◆ Written exercise ◆
Please render the rows as a Markdown table with the columns Number and Content, numbering each row and leaving out blank lines. Begin at the row that contains "Show previous review with left arrow" and stop after the row that contains "tap(59, 178)".

◆ Exercise materials ◆
** start **
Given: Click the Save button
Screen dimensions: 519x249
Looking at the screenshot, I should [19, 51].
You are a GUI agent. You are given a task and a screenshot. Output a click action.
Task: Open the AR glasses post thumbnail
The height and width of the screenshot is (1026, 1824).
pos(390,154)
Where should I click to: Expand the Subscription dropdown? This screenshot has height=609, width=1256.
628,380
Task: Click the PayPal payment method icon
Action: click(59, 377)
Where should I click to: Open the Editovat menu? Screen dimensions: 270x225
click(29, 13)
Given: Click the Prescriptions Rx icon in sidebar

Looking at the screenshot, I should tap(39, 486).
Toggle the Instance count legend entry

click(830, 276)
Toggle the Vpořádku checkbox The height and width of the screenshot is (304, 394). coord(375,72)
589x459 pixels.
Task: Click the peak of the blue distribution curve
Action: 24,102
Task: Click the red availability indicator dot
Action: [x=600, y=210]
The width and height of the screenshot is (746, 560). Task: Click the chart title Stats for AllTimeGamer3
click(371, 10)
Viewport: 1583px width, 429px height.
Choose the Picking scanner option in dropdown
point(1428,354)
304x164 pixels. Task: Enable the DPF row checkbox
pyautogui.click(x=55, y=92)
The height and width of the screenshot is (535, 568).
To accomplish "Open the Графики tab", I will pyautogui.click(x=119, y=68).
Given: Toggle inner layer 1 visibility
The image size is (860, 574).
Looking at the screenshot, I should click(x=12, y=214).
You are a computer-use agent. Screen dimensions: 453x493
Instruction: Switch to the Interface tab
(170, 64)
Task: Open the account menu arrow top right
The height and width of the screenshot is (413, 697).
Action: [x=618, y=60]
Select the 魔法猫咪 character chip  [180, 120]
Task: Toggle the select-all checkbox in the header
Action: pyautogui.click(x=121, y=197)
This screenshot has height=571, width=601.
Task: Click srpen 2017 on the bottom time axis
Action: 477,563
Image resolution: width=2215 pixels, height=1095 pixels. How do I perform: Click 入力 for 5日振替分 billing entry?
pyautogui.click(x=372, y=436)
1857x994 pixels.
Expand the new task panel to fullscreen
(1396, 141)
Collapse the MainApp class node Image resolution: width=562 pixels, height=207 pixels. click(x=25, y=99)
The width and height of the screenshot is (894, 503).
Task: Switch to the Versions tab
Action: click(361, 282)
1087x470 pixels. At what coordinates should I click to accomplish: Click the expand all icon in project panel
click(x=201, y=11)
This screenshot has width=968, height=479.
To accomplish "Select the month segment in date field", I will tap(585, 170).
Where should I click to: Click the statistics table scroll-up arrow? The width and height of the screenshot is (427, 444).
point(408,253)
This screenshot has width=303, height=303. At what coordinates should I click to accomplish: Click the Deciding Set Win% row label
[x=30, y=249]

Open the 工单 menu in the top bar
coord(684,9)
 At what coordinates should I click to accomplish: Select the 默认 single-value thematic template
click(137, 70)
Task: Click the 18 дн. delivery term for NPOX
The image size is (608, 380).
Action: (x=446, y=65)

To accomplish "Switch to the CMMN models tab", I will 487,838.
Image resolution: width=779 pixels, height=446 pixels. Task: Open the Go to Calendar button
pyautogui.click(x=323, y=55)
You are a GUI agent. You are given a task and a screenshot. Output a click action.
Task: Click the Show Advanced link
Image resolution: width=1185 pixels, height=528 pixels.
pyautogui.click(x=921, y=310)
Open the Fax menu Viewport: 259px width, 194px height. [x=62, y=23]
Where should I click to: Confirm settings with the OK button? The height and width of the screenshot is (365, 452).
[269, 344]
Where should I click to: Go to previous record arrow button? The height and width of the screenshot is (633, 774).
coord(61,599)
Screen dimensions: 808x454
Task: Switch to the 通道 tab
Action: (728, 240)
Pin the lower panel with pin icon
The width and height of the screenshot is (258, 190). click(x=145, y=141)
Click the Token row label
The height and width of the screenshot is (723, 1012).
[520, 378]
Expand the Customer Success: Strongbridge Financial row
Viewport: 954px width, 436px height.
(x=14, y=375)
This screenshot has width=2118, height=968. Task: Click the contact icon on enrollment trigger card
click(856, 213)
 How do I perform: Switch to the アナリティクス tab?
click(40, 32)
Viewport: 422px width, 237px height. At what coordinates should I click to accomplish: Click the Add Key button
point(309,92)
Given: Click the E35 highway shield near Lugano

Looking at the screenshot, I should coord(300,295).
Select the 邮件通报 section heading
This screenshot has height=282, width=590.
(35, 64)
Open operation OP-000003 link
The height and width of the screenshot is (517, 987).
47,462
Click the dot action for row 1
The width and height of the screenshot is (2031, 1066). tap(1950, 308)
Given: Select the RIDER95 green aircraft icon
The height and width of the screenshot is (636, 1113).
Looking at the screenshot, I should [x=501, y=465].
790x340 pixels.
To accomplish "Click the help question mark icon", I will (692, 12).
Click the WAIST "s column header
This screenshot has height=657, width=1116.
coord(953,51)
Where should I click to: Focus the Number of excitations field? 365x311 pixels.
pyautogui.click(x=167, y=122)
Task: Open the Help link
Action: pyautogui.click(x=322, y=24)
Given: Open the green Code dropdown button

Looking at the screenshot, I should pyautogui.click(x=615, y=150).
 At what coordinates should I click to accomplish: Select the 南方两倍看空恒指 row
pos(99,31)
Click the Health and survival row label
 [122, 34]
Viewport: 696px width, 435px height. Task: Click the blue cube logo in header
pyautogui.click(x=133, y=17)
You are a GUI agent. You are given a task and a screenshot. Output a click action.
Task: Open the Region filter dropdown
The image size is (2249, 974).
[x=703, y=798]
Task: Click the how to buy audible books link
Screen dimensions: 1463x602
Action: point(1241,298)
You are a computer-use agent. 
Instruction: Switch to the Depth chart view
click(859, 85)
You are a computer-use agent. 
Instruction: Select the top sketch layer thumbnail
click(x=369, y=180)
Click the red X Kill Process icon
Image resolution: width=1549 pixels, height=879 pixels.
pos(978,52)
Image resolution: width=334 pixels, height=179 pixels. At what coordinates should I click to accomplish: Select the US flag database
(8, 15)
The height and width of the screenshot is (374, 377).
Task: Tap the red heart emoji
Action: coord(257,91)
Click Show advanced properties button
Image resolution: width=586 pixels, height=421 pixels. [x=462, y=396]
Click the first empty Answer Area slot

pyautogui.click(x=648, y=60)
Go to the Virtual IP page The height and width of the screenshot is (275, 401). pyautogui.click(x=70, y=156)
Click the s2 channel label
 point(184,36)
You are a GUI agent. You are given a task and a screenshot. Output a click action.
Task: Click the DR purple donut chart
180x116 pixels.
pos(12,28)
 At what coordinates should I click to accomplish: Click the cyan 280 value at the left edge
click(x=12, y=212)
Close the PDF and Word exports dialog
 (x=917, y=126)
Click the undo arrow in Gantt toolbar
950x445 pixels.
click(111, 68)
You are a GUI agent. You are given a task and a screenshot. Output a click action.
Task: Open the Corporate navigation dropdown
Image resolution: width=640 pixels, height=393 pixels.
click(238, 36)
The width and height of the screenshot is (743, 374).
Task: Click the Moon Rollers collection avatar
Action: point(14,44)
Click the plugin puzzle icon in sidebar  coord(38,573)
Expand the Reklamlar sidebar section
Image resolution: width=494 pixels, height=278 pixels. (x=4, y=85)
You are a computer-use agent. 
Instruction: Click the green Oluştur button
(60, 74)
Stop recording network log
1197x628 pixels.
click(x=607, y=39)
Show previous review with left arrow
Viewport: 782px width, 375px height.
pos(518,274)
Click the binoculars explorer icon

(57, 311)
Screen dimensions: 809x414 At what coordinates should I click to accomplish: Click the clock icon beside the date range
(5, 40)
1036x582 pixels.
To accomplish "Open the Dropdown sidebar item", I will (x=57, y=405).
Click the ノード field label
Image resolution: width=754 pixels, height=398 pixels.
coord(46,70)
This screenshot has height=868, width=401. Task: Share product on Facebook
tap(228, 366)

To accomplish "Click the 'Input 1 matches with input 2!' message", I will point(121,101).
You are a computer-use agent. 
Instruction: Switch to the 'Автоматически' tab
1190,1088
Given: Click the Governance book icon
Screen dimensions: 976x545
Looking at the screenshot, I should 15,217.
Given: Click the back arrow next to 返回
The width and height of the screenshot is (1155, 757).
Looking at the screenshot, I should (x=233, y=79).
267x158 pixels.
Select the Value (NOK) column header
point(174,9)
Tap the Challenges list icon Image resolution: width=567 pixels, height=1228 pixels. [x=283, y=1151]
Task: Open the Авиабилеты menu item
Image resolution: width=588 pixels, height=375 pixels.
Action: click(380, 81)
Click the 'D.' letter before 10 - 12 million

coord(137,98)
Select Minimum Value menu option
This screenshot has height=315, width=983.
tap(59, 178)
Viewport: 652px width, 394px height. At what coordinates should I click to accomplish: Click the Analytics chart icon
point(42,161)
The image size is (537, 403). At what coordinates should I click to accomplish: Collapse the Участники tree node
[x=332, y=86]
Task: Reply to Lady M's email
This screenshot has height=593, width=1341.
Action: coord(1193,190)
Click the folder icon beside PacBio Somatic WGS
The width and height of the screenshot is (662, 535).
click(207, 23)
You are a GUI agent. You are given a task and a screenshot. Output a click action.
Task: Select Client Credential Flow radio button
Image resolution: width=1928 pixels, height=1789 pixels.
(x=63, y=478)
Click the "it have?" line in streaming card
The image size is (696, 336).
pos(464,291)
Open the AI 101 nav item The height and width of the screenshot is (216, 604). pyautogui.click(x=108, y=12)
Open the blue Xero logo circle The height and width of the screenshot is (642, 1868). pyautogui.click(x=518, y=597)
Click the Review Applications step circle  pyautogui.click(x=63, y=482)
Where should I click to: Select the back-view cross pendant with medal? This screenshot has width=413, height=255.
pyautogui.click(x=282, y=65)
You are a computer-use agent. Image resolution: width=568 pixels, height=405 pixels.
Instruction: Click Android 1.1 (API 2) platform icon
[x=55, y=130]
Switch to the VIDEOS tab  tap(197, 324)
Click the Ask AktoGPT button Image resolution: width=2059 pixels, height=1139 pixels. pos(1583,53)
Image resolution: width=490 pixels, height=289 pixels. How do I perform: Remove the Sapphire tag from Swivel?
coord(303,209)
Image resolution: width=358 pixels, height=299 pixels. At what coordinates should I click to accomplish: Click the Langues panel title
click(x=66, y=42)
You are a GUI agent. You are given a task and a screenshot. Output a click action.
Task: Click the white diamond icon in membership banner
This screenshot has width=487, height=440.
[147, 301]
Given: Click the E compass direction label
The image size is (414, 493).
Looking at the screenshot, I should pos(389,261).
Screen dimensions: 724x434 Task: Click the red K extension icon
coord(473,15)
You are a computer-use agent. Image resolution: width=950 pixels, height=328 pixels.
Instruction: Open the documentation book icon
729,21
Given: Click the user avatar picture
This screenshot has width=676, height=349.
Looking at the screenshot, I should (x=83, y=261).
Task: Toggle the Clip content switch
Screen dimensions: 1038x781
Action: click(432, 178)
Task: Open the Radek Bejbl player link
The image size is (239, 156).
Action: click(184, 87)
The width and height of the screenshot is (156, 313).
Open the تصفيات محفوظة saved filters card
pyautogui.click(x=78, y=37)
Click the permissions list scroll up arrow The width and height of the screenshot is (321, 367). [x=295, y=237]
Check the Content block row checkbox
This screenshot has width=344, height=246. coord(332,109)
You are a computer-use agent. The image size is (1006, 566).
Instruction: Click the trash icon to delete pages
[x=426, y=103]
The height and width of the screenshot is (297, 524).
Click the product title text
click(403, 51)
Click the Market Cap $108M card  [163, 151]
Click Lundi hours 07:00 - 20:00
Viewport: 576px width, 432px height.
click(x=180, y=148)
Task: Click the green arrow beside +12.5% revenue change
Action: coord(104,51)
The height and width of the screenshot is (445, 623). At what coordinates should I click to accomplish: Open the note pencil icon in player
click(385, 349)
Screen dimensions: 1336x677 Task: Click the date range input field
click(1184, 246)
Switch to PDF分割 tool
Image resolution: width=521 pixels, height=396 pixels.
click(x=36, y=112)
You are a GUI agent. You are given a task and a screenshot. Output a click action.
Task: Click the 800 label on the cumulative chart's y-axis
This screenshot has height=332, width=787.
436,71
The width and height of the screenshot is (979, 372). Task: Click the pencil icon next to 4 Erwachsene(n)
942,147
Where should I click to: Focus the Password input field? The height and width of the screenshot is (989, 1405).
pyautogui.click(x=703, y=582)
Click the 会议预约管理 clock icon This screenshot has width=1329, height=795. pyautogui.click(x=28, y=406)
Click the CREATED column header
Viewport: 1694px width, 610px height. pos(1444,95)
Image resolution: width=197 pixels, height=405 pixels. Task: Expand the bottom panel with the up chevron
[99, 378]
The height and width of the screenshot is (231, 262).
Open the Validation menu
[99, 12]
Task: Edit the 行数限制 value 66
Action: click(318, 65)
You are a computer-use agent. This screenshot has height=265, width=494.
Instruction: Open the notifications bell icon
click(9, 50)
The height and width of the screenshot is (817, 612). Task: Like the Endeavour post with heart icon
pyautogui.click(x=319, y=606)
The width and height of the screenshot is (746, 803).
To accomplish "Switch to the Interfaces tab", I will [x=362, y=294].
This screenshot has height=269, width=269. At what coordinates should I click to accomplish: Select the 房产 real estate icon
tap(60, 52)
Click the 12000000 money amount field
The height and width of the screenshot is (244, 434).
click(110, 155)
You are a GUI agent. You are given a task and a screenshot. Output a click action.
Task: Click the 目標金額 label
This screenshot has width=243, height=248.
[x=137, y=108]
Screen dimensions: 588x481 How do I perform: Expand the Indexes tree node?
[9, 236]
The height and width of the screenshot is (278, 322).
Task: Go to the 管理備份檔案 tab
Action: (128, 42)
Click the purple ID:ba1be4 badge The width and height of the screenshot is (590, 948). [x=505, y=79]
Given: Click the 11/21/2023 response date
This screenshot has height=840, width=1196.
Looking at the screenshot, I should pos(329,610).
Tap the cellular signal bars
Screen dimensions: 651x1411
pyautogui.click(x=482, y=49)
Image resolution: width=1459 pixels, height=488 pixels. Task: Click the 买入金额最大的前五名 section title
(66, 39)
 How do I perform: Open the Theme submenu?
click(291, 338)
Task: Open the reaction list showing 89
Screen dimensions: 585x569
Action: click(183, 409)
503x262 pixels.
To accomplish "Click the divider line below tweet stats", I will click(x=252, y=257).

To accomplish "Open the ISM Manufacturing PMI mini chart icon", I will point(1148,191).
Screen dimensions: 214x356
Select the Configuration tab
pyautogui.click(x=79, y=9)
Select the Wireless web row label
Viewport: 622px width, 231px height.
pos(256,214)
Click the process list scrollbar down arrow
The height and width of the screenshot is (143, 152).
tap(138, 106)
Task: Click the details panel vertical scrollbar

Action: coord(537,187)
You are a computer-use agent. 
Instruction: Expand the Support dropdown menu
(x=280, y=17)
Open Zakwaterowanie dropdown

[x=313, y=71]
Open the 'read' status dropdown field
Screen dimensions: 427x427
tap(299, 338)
** end **
◆ Completed exercise ◆
| Number | Content |
|---|---|
| 1 | Show previous review with left arrow |
| 2 | Viewport: 782px width, 375px height. |
| 3 | pos(518,274) |
| 4 | Click the binoculars explorer icon |
| 5 | (57, 311) |
| 6 | Screen dimensions: 809x414 At what coordinates should I click to accomplish: Click the clock icon beside the date range |
| 7 | (5, 40) |
| 8 | 1036x582 pixels. |
| 9 | To accomplish "Open the Dropdown sidebar item", I will (x=57, y=405). |
| 10 | Click the ノード field label |
| 11 | Image resolution: width=754 pixels, height=398 pixels. |
| 12 | coord(46,70) |
| 13 | This screenshot has height=868, width=401. Task: Share product on Facebook |
| 14 | tap(228, 366) |
| 15 | To accomplish "Click the 'Input 1 matches with input 2!' message", I will point(121,101). |
| 16 | You are a computer-use agent.  |
| 17 | Instruction: Switch to the 'Автоматически' tab |
| 18 | 1190,1088 |
| 19 | Given: Click the Governance book icon |
| 20 | Screen dimensions: 976x545 |
| 21 | Looking at the screenshot, I should 15,217. |
| 22 | Given: Click the back arrow next to 返回 |
| 23 | The width and height of the screenshot is (1155, 757). |
| 24 | Looking at the screenshot, I should (x=233, y=79). |
| 25 | 267x158 pixels. |
| 26 | Select the Value (NOK) column header |
| 27 | point(174,9) |
| 28 | Tap the Challenges list icon Image resolution: width=567 pixels, height=1228 pixels. [x=283, y=1151] |
| 29 | Task: Open the Авиабилеты menu item |
| 30 | Image resolution: width=588 pixels, height=375 pixels. |
| 31 | Action: click(380, 81) |
| 32 | Click the 'D.' letter before 10 - 12 million |
| 33 | coord(137,98) |
| 34 | Select Minimum Value menu option |
| 35 | This screenshot has height=315, width=983. |
| 36 | tap(59, 178) |